▶ **WHAT TO PRODUCE**: Find the line containing "Open the Center/Dimensions tab", then return it and every line after it through the end of the records, exactly. Leave out pictures.

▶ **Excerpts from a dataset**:
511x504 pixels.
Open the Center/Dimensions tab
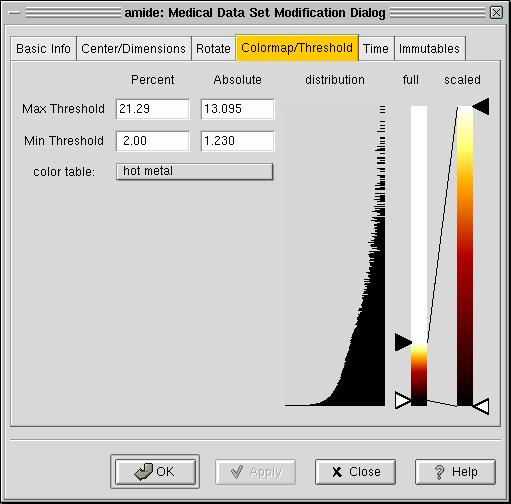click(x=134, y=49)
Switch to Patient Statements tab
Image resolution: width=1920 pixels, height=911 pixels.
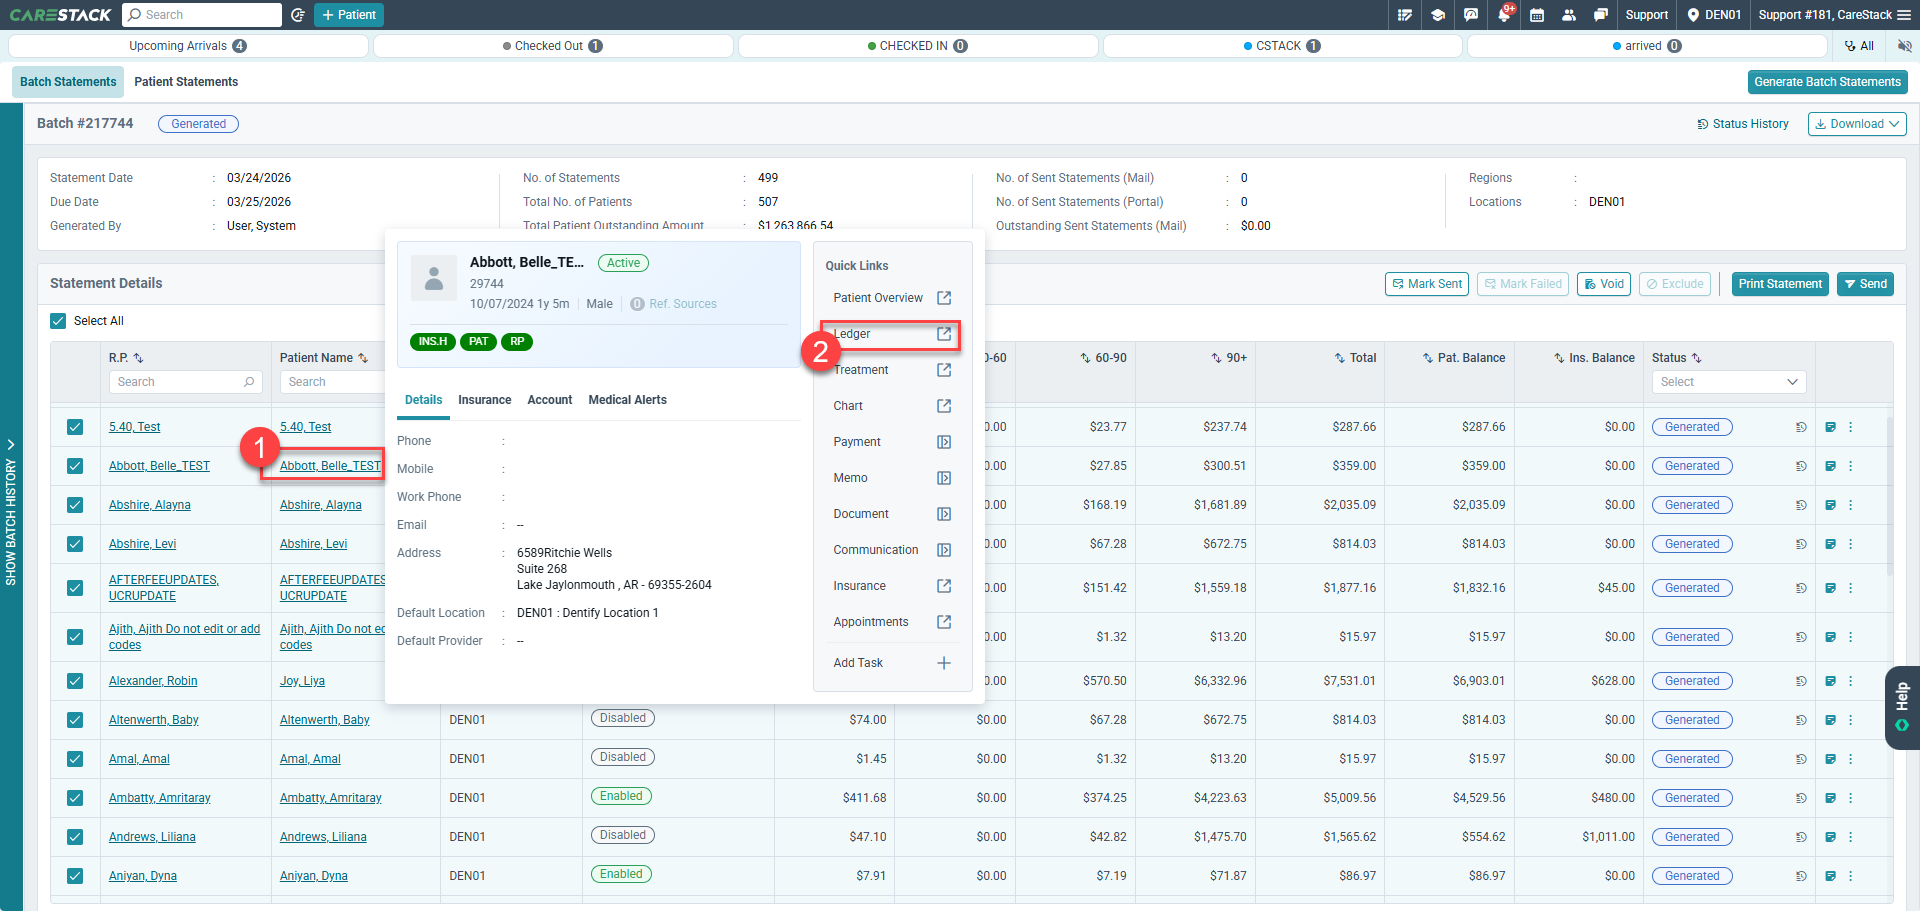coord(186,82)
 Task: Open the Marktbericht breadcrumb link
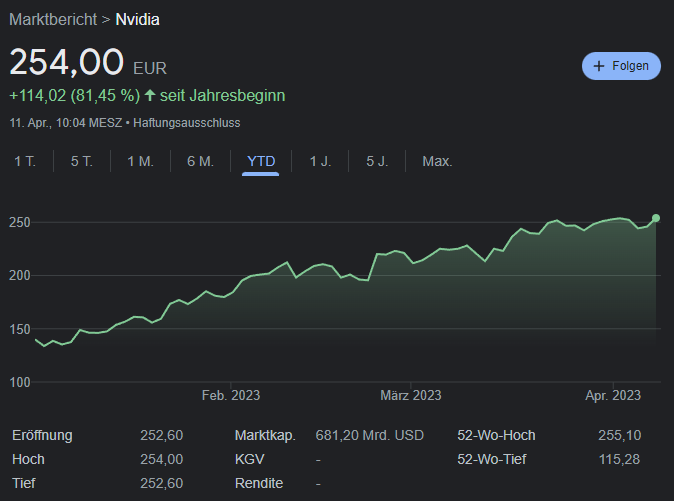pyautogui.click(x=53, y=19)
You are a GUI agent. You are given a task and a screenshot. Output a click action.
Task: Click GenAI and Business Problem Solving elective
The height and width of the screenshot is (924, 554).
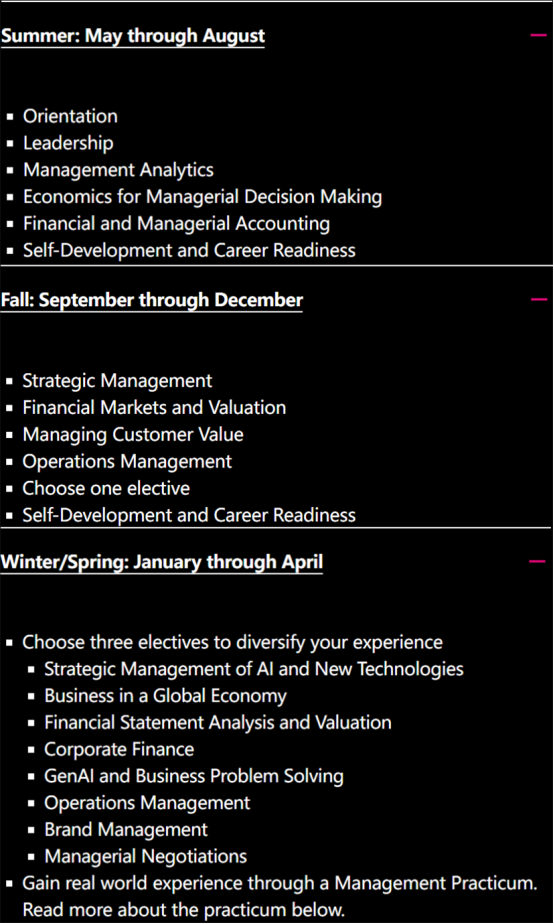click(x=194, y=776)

▶ **EXERCISE OUTPUT**:
Open the Center/Dimensions tab
click(x=134, y=49)
Switch to Patient Statements tab
Image resolution: width=1920 pixels, height=911 pixels.
coord(186,82)
 Task: Open the Marktbericht breadcrumb link
pyautogui.click(x=53, y=19)
You are a GUI agent. You are given a task and a screenshot. Output a click action.
Task: Click GenAI and Business Problem Solving elective
The height and width of the screenshot is (924, 554).
click(x=194, y=776)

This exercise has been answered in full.